Scottish ministers were privately warned by a multi-millionaire oil tycoon that Scotland would lose £250 million worth of investment if they blocked plans to extract coal gas from under the Firth of Forth, reports The Ferret.
In a letter to the planning minister, Alex Neil, and the energy minister, Fergus Ewing veteran entrepreneur Algy Cluff said that including his plans for underground coal gasification (UCG) in the fracking moratorium would have a “potentially devastating” impact on his company’s “ability to operate and invest further in Scotland”.
A week later later Neil replied, reassuring Cluff that “the moratorium does not apply to the offshore underground gasification of coal”. But Cluff’s comments have now prompted a prominent SNP politician to call for the moratorium to be extended to include UCG.

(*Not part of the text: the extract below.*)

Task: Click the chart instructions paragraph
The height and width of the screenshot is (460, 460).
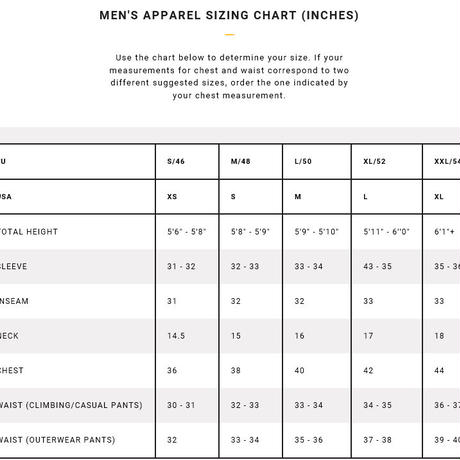Action: pyautogui.click(x=229, y=76)
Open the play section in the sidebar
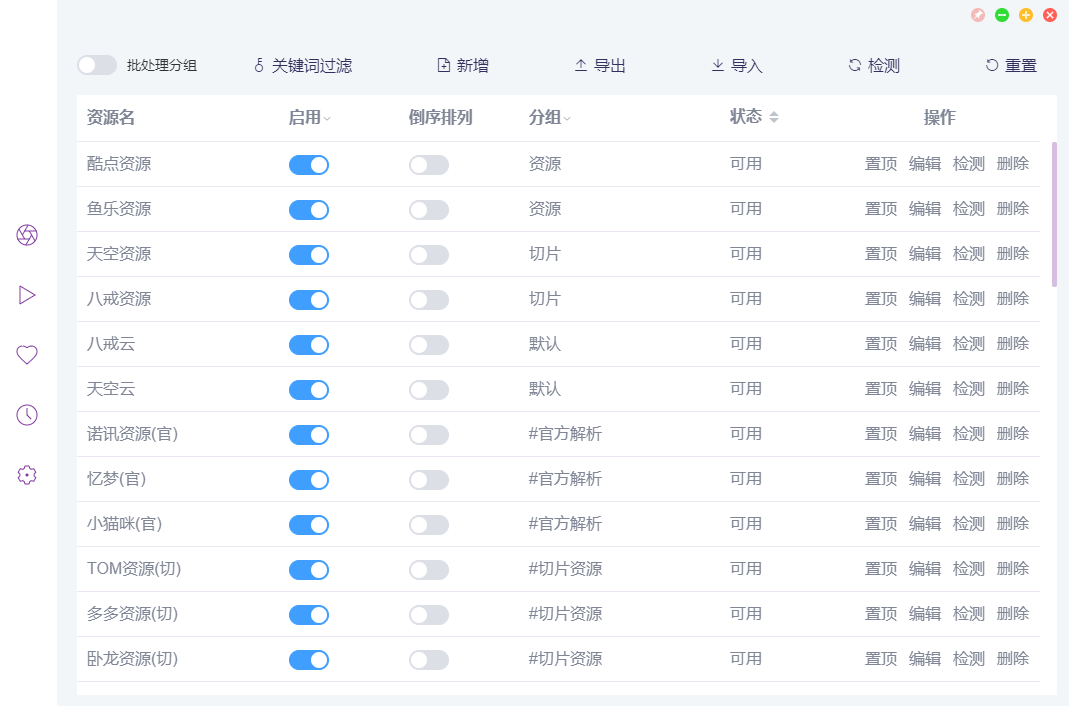 [27, 295]
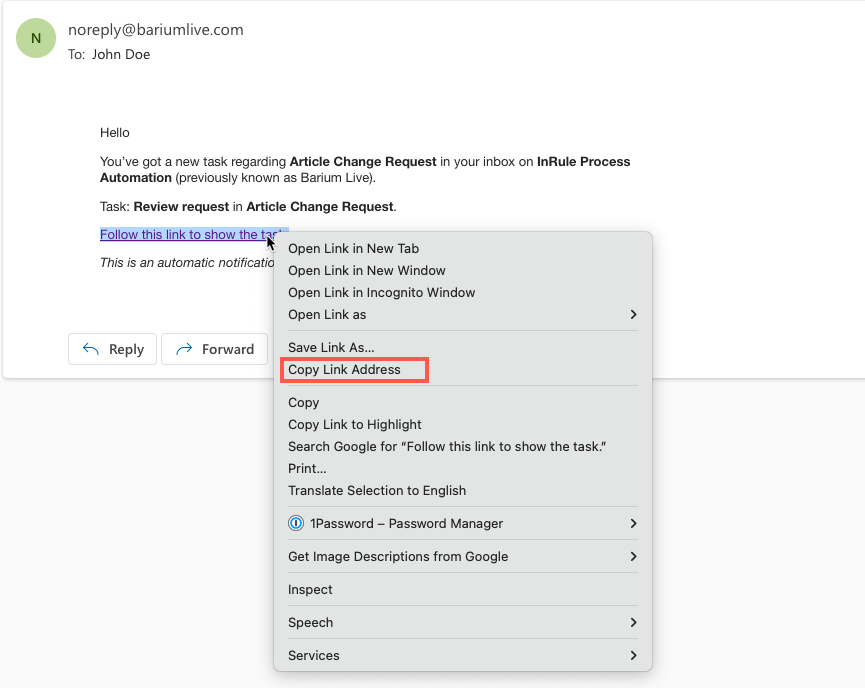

Tommy Sheppard, the MP for Edinburgh East, said that UCG was “more problematic than fracking because it has a greater risk of underground explosions.” Cluff’s letter was “likely to be counter-productive”, he told The Ferret.
Sheppard added: “The Scottish Government’s moratorium applies to planning applications for unconventional gas extraction. By any measure UCG is unconventional. I would therefore have thought that if Cluff makes an application for land-based facilities to drill for coal gas under the Firth of Forth, he should be refused.”